Algorithmic power to the fore
Probably one of the most compelling statements in the entire documentary is from Zuboff herself “[Social media] is a marketplace that trades exclusively in human futures… and those markets have produced the trillions of dollars that have made Internet companies the richest companies.” The trading floor here runs on the fuel of algorithms. The Social Dilemma dissects them into the three goals of engagement, growth and advertising held mutually across Internet companies.
This is effectively visualised on-screen through an interesting back-end dramatisation starring Vincent Kartheiser as three avatars representing the aforementioned goals, with a spread of screens in front of them. Each avatar cunningly throws out ads, push notifications, in-app interaction suggestions and more to further pull the consumer down the rabbit hole. The ‘tech-xploitation of bio-power’ is well underway through the harvesting of personal data, location tracking and even coaxing us to keep an eye on each other (even strangers).
So back to the vanishing coin trick.
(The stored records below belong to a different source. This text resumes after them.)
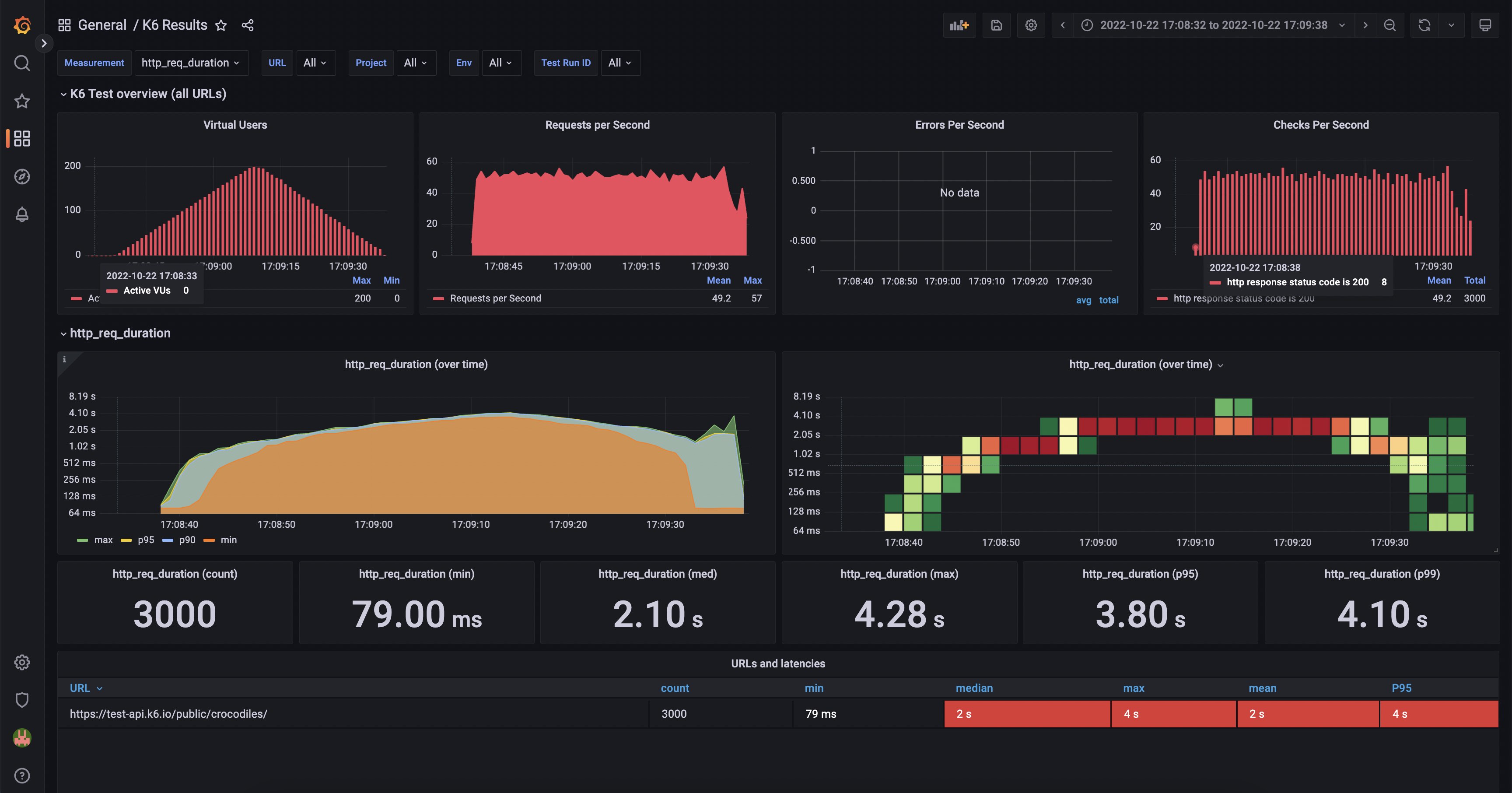This screenshot has height=793, width=1512.
Task: Cycle view mode with the monitor icon
Action: [x=1484, y=25]
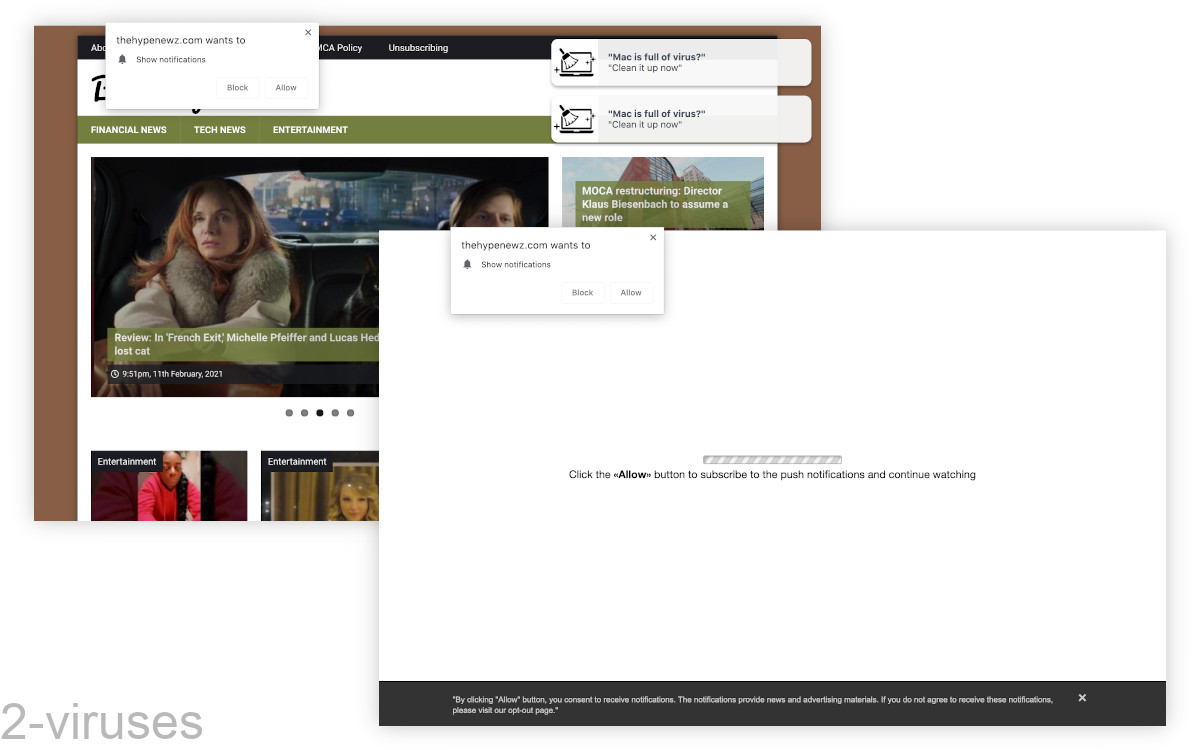Click Block in the center notification prompt

[x=582, y=292]

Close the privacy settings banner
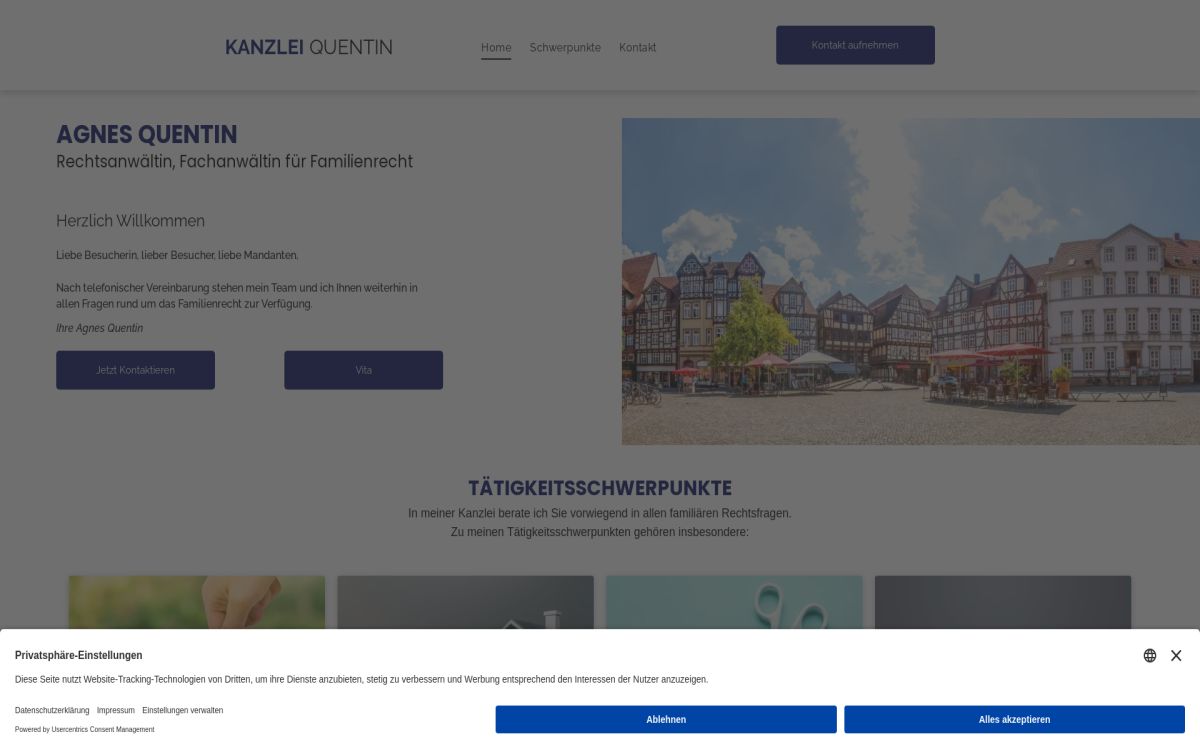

While it is very good to understand the subliminal and troubling messages behind The Social Dilemma, it helps to decode the film’s intention. After all, Orlowski and his team did not tell us anything we did not already know on some level. Perhaps the intention lies in the film’s timing with all of us screen-bound with little else to do, or perhaps to do with the crackdown of governments on Internet companies as our data — which many of us even willingly hand over with the blase thought of ‘what is the worst that can happen?’ — becomes weaponised and/or politicised.
More importantly, does the film have a call to action? While slickly done, almost like a Vox documentary, there is no message to say ‘remove your digital presence’ because there is no quick and easy solution. However, the somewhat confronting nature of the film does coax audiences to hold these Internet companies accountable; we cannot leave it to the FCC in the USA or the Central Government in India to do the people’s work for us. By breaking down the goals of these trillion-dollar companies, The Social Dilemma has given us a place to start.